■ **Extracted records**
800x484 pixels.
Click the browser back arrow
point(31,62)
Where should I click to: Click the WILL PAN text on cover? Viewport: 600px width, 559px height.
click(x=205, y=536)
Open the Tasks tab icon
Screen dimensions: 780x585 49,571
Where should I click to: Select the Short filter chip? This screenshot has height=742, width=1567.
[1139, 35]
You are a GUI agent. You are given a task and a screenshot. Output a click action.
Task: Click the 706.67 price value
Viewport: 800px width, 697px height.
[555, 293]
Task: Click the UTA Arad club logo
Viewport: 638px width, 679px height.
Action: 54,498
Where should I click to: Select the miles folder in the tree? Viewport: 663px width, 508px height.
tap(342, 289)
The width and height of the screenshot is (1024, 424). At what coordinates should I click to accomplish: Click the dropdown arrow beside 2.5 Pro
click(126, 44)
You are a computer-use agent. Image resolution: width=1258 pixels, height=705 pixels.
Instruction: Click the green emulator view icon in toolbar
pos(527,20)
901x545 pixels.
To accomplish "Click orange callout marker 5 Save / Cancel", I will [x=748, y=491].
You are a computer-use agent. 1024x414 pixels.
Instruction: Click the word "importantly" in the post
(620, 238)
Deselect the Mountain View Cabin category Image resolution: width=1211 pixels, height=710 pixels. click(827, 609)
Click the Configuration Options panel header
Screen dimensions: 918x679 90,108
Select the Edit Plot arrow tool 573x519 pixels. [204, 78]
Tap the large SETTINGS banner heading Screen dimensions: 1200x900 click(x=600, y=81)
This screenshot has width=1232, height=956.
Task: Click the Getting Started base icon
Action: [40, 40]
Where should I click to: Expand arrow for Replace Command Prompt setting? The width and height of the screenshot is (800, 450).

■ **What you should do**
For every line of the data above that contains "Image", copy that line.

■ **Task result**
You are a computer-use agent. Image resolution: width=1258 pixels, height=705 pixels.
Deselect the Mountain View Cabin category Image resolution: width=1211 pixels, height=710 pixels. click(827, 609)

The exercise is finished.